- PROBLEM DESCRIPTION -
Copy, pictures aside: the lines below from the one that holds "How do I perform: Open" through the final line of the listing, both ends included, exactly as they are and nothing else.

[TASK INPUTS Boundary: Start]

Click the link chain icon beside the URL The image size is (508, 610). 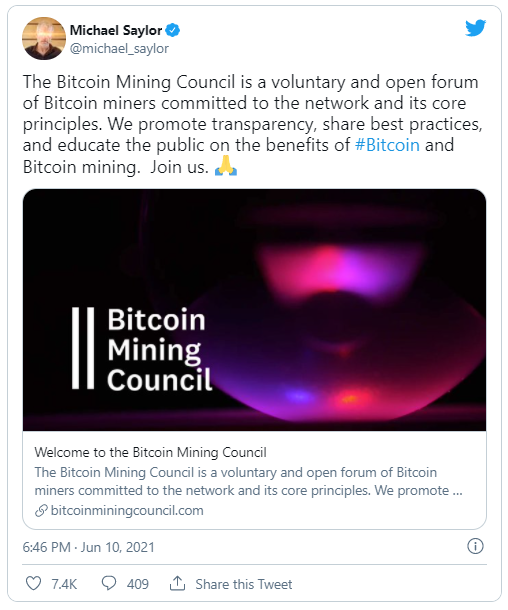click(41, 510)
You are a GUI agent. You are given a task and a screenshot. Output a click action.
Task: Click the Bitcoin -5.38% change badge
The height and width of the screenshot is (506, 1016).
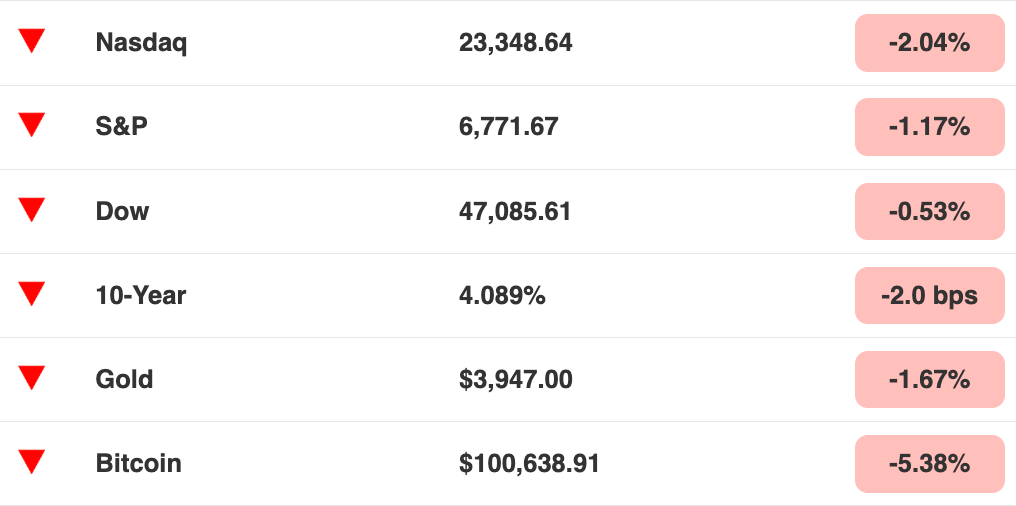pyautogui.click(x=929, y=463)
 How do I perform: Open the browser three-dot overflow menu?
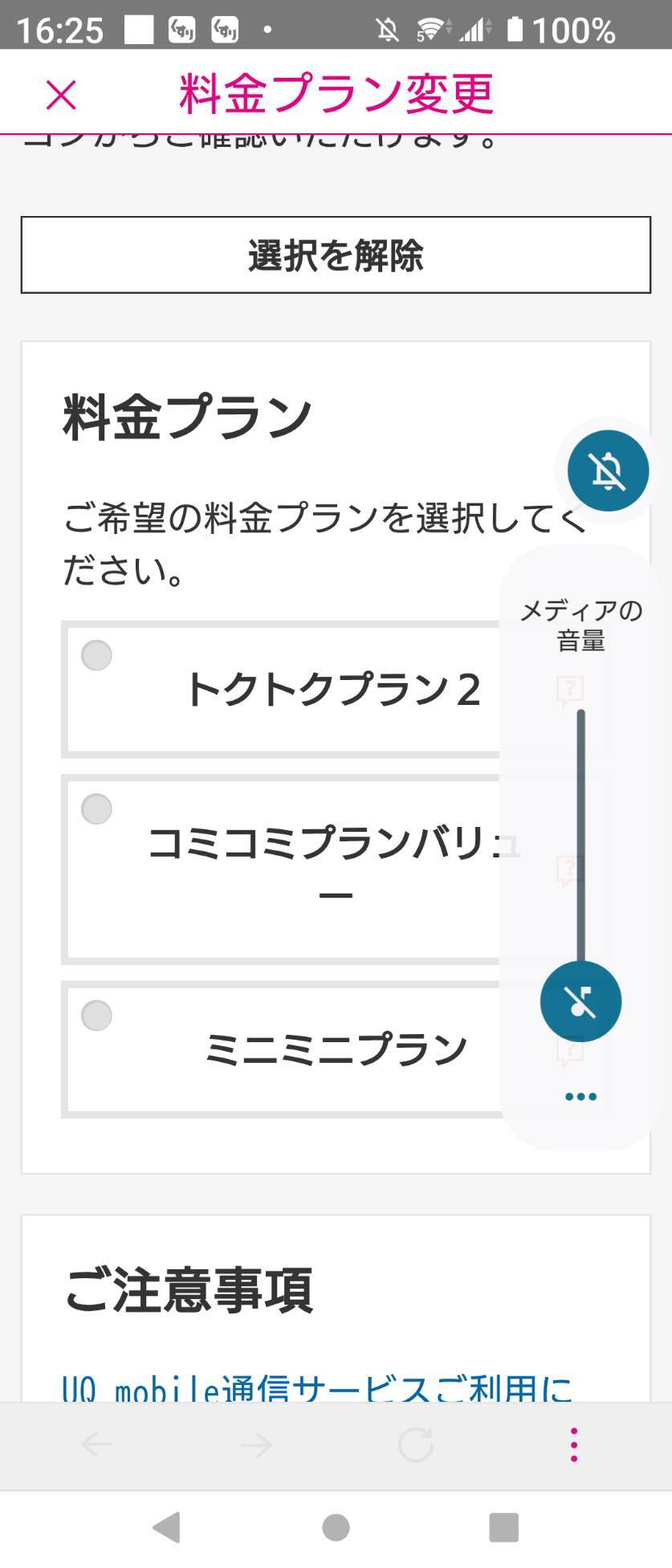(573, 1444)
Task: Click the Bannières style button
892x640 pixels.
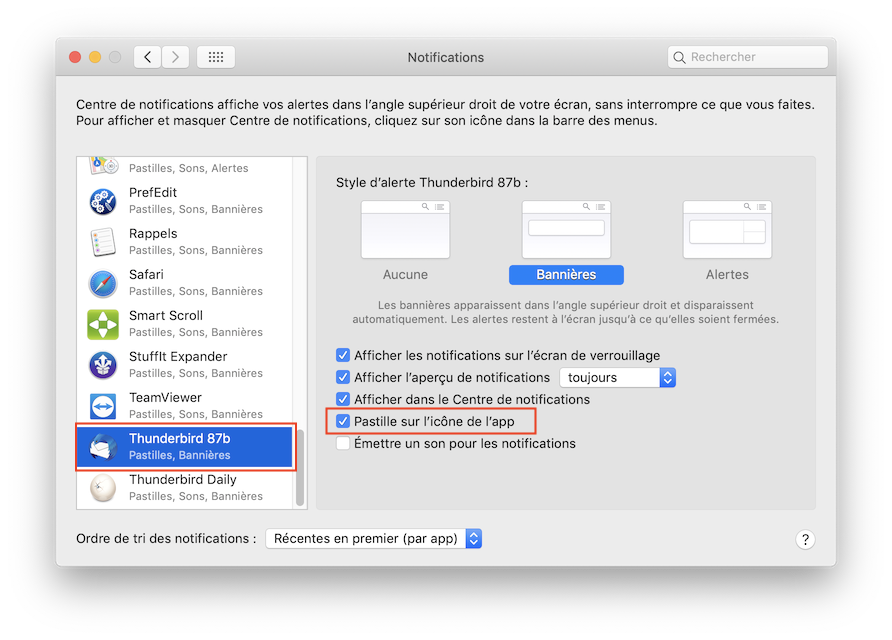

[TASK INPUTS Boundary: End]

- RESPONSE FOR THIS EXERCISE -
 How do I perform: Open the browser three-dot overflow menu?
(573, 1444)
Task: Click the Bannières style button
892x640 pixels.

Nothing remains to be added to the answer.